HONOLULU -- Amid the flurry of bad news from the airlines, travel agents in Hawaii had something to cheer about -- the call-off of the merger of Hawaiian and Aloha airlines.

It was something they had been hoping for since the proposed deal was announced early this year.

"We're quite happy," said Danny Casey, ASTA chapter president for Hawaii and an agent with Quality Travel, Honolulu. "In the long run, consumers in Hawaii are better off in a competitive marketplace."

The Hawaii ASTA chapter, with 110 agents representing 60 agencies, had asked its members to contact city, state and federal officials to oppose the merger, calling it "anticompetitive and harmful to consumers."

The chapter met with Hawaii Gov. Ben Cayetano "to shed light on the real issues," Casey said, namely concerns that the merger would lead to higher prices and poor service.

In addition, a group calling itself Citizens for Competitive Air Travel presented a petition to Cayetano with 20,000 signatures opposing the merger.

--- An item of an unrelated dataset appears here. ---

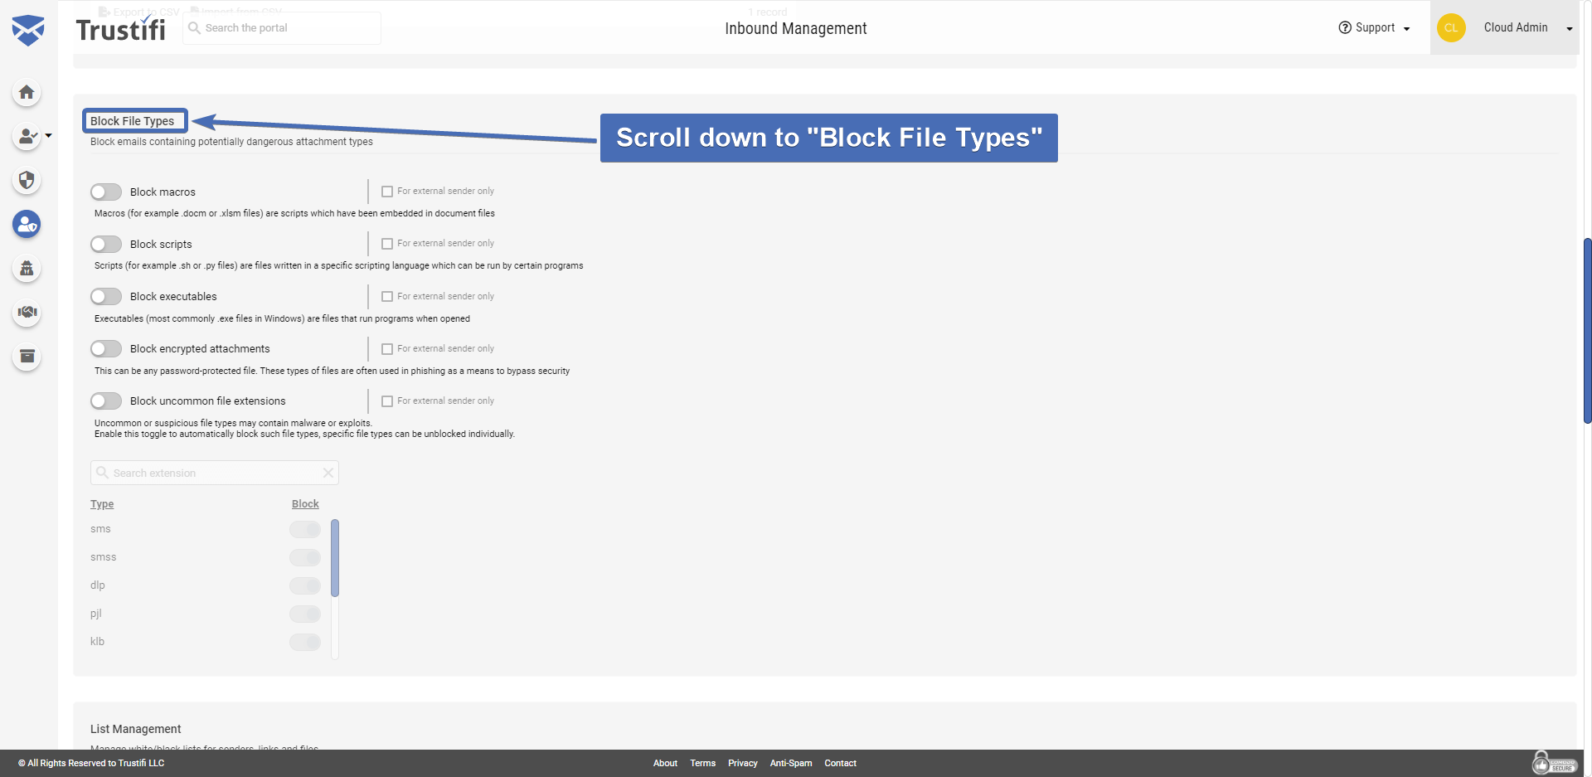Viewport: 1592px width, 777px height.
Task: Select the Anti-Spam footer menu item
Action: point(790,763)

The deal also attracted opposition from employees of both airlines and several shareholders who had filed suit to block it.

Nonetheless, the end of the deal came as a surprise to everyone in Hawaii, said Casey. And coming as it did two days after Delta's zero commission announcement, it was a welcome bit of good news.

"Having just one carrier in Hawaii would not be a good situation for consumers and for agents," he said.

The merger would have hurt the neighbor island agencies the most because Hawaiians who live outside of Oahu depend on the two carriers to travel to Oahu for flights that connect to the mainland.

Casey said agents were concerned that with one carrier offering interisland travel, there would have been less of a need for the airline to work with travel agents. The airline would have gone direct to clients, he said. Also, there was a fear that discounts on the interisland flights would disappear.

Hawaii residents depend on discounted flights, sold through books of coupons to agents and consumers, he said. Agents buy the coupons in bulk and mark them up for sale to clients.

The two carriers had said they sought the merger because they could not survive without it. But agents said they could see no reason that Hawaiian and Aloha would need to offer flights at the same time to the same places.

The result, agents said, would have been half-full planes and loss of revenue for both airlines.

Asked if he feared for the survival of the two carriers in the intensely competitive interisland environment, Casey said, "This marketplace can handle two carriers."

Bonnie Gutner, of Travel Inc., Kailua, Oahu, said the main beneficiaries of the call-off of the merger will be the "people of Hawaii, particularly Hawaiians who travel regularly to other islands to visit family."

She also said she believes both carriers can survive with healthy interisland sales if they manage their businesses efficiently.

The merger collapsed March 16 when the companies could not reach a deal to extend their merger agreement beyond the April 18 deadline.